Professor Chris Gordon of the University of Ghana shall provide a commentary on the resonance of the IPCC Special Report’s issues with current development priorities in Ghana and will, furthermore, comment on key evidence gaps in the Special Report and promising directions for new research. Lillian Mwihaki of Edinburgh Napier University will describe her extensive field experience in understanding the different impacts on women and men of changing fisheries yields in the Western Indian Ocean countries; while Anne Wanjiru of the Mikoko Pamoja mangrove restoration project in coastal Kenya will give insights from the community perspective. Genito Maure will describe a ‘City Learning Lab’ for integrating climate information into urban planning in Maputo, Mozambique. Jacqueline Uku, President of the Western Indian Ocean Marine Science Association-WIOMSA, will unpack the political implications of the report for governments of the region. Edna Odhiambo, a Kenyan lawyer, will bring her legal view to the challenges of sea level rise and its impacts on her country’s coastline.

The second session, The IPCC’s Special Report on Climate Change and Land: Presentation and policy response, will be held at 14:00-15:30, chaired by CDKN’s Robi Redda and with a keynote address from Tony Knowles, IPCC Lead Author. This seminar will encourage attendees to consider the Special Report’s implications for development policy and practice. There will be a particular opportunity to ‘unpack’ the science around interlinkages between desertification, land degradation, food security and greenhouse gas fluxes: and what it means for sustainable development choices in African contexts. We shall consider the risks and opportunities of land-based climate change mitigation and adaptation pathways for sustainable development.
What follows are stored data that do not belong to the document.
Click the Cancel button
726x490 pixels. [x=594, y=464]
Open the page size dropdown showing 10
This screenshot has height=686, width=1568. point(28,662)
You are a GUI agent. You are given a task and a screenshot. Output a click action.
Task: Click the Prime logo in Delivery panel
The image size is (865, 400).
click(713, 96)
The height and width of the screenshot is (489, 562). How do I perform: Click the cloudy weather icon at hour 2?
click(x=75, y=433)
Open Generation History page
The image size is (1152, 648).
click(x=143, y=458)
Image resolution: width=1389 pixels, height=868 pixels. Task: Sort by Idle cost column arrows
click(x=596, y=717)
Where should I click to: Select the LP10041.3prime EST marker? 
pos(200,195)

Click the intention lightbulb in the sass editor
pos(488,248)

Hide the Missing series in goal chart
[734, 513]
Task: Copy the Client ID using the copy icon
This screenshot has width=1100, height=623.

The seminar will begin with a presentation of the Special Report’s headline findings. We will then invite speakers from policy, business and civil society to respond formally to the Special Report’s findings – by discussing its implications for key development decisions that are being made in sub-Saharan Africa now.

Hon. Bernice Adiku Heloo, a Member of the Parliament of Ghana, will respond to the findings and their implications for government policy-makers. She represents the people of the Hohoe Constituency in the Volta Region and is a former Deputy Minister for Environment, Science, Technology and Innovation. She will be joined in her response by Bernice Mpere-Gyekye of Pro-Link Ghana, who works closely with rural women’s groups on exploring the potential of climate-smart agriculture. Janet Ngombalu of the East African Grains Council will describe how her industry association is disseminating information about climate change impacts and climate-compatible solutions among its many members along the grain value chain.

Journalist training

On Monday 7 October, CDKN will be facilitating a training for Africa-based journalists on what the Special Reports mean for sub-Saharan Africa. The training is designed to enable participants to obtain a grounding in:

  • Why the IPCC’s Special Report on Climate Change and Land is important, and what it says about climate change and land interactions, and the impacts on food security and human society, that’s new or different.
  • Why the IPCC’s Special Report on Oceans and Cryosphere in a Changing Climate is important, and what it says about the impacts of sea level rise, warming oceans, melting ice and other climate change on African societies, that’s new or different.

Headline scientific findings will be presented by expert lead authors of the two Special Reports, and there will be time for journalists to ask follow-up questions and understand the range of inter-linked issues through case studies. Further, the session is designed for journalists to have the opportunity to ask the IPCC authors and CDKN for key contacts for follow up investigations and interviews.